(Stored entries)
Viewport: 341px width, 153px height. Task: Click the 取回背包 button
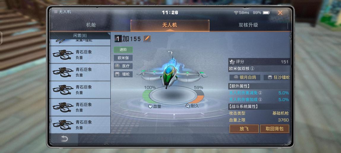(x=275, y=129)
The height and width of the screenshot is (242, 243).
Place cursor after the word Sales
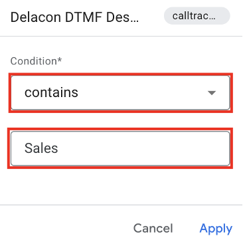58,148
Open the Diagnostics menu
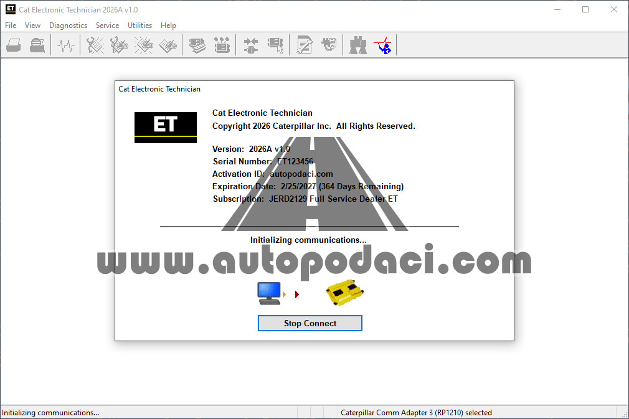This screenshot has height=419, width=629. pos(68,26)
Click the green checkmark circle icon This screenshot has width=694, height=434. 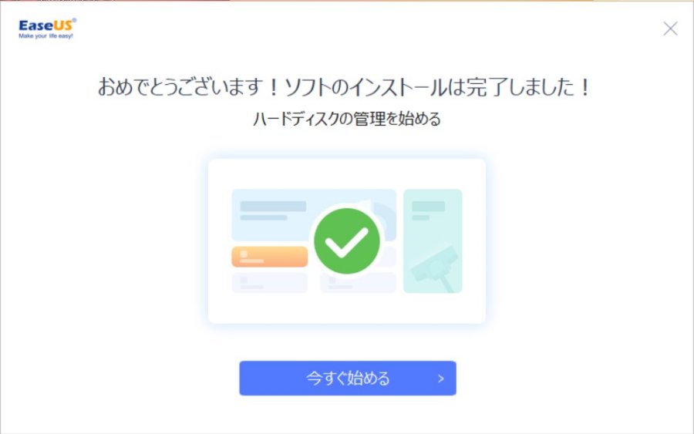point(346,241)
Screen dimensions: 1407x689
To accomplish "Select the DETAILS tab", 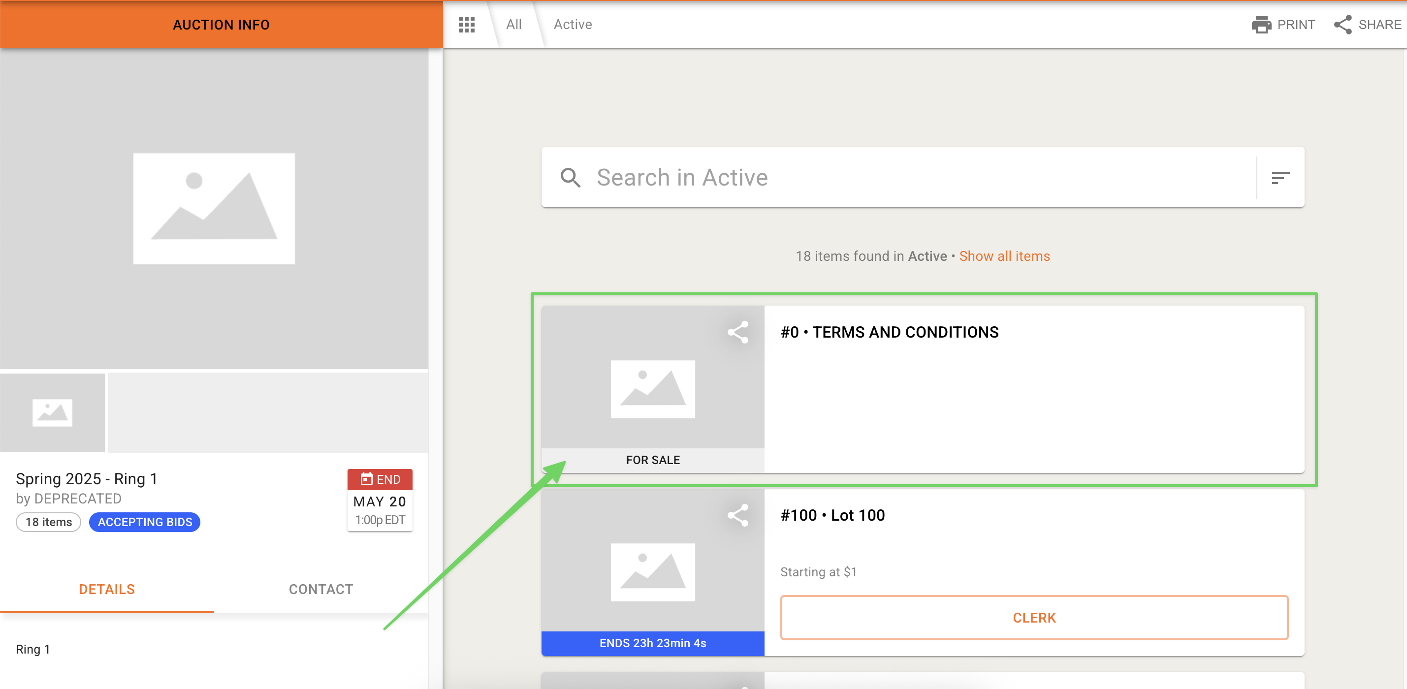I will pyautogui.click(x=107, y=589).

**Problem details**
Reproduce word for word the stretch of the data from the line containing "The height and" through the line containing "This screenshot has height=419, width=629.", including both of those lines. Omit the pictures.

**Task answer**
The height and width of the screenshot is (242, 243).
Place cursor after the word Sales
58,148
Open the Diagnostics menu
This screenshot has height=419, width=629. pos(68,26)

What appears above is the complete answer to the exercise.